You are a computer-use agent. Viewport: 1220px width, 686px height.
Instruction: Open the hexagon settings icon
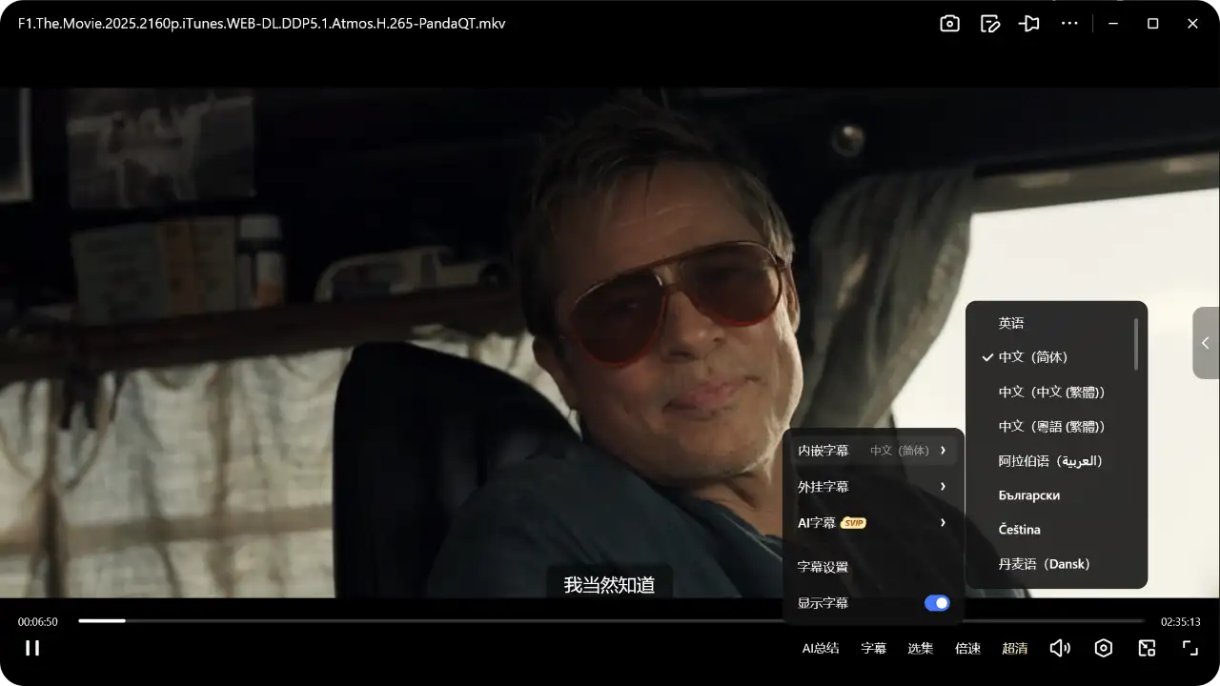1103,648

···

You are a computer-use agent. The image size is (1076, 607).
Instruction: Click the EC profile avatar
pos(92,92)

···

• _ABOUT THIS TASK_
Wherever the word "computer" turns up in a line of the entries above, copy that line.

• _RESULT OF THE TASK_
You are a computer-use agent. Viewport: 1220px width, 686px height.
You are a computer-use agent. The image size is (1076, 607).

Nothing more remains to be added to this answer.